On the other hand, I do see fine when I am open to all possibilities. and that is liberating. Like how anti-Zionism is not anti-semitism AND people are using this moment to engage in their latent anti-semitism. Or how the disregard for Palestinian lives is steeped in anti-Muslim and racist sentiments as well as the US government’s “need” to have a Middle Eastern ally at any cost. Again, appearances or reality? Same actions, different motivations.

Today I sit with the grief of my little dog friend Sandy going to the vet and “over the rainbow” as one friend lovingly put it. I am desperate to stop her family from doing this. To deny the reality and create a substitute life for her and me. A Buddhist teacher said recently: “Grief is love with nowhere to go.” That is me today. I will eventually live into that love transforming into something else. No rush. No goal. No hope.

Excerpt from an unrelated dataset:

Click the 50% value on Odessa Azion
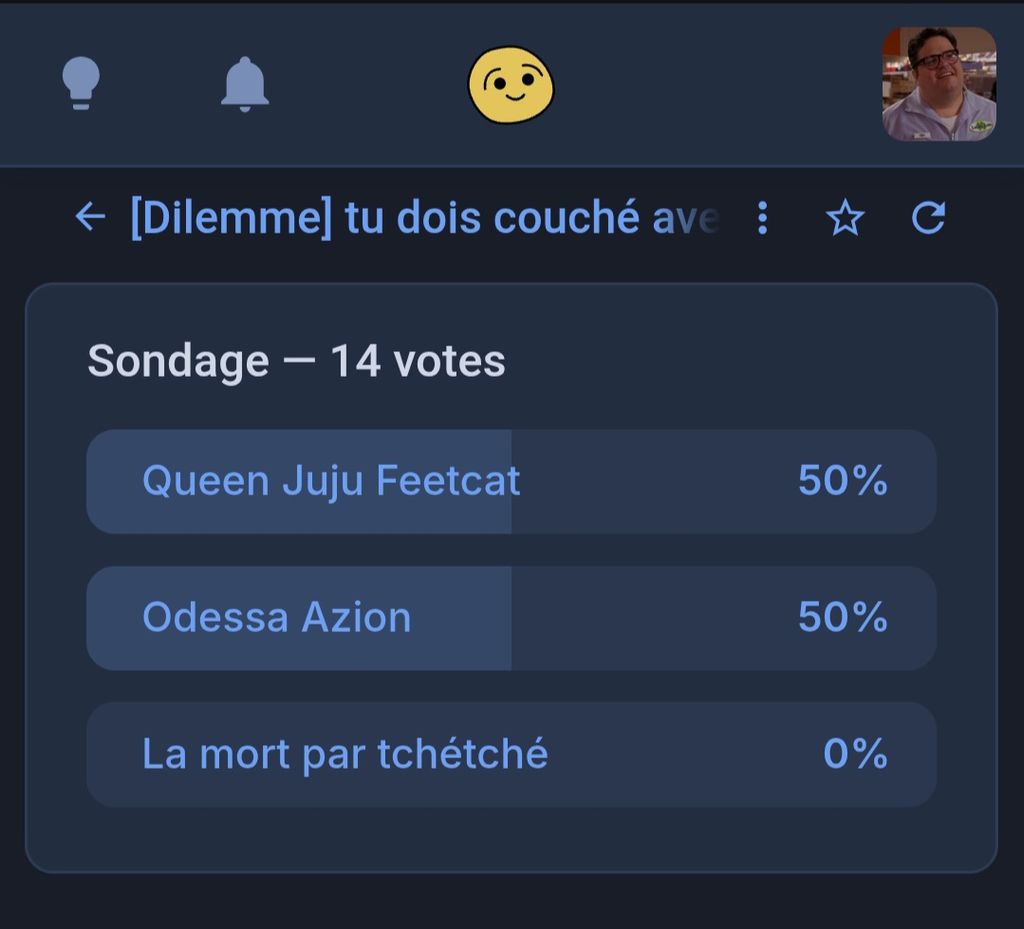Image resolution: width=1024 pixels, height=929 pixels. tap(842, 617)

And so I sit with discomfort and allow the realities to settle, then I fuss, then I settle a little more. My nervous system is still on high alert and I say: “There, there” and pat my shoulder gently, because COVID and inequities are still real and isolation can be an act of self-preservation. Nothing is going away, ending, being overcome, or any of the lies that perfection feeds us. We are being despite the mandate to do, loving despite the temptation to hate, breathing deeply despite the pattern of shallow breath and insufficient oxygen. We are connecting with other brave souls who refuse silence as an option, who have seen this storyline many times, and who say that justice has never and will never come without perseverance. We are the ones who have never had laurels to rest on, who refuse secrets and lies, who trust our hearts and demand others do the same. We close our eyes to see, open our mouths to speak our truth, perk our ears to listen, and rest our bodies so we can rise again, and again, and yet again.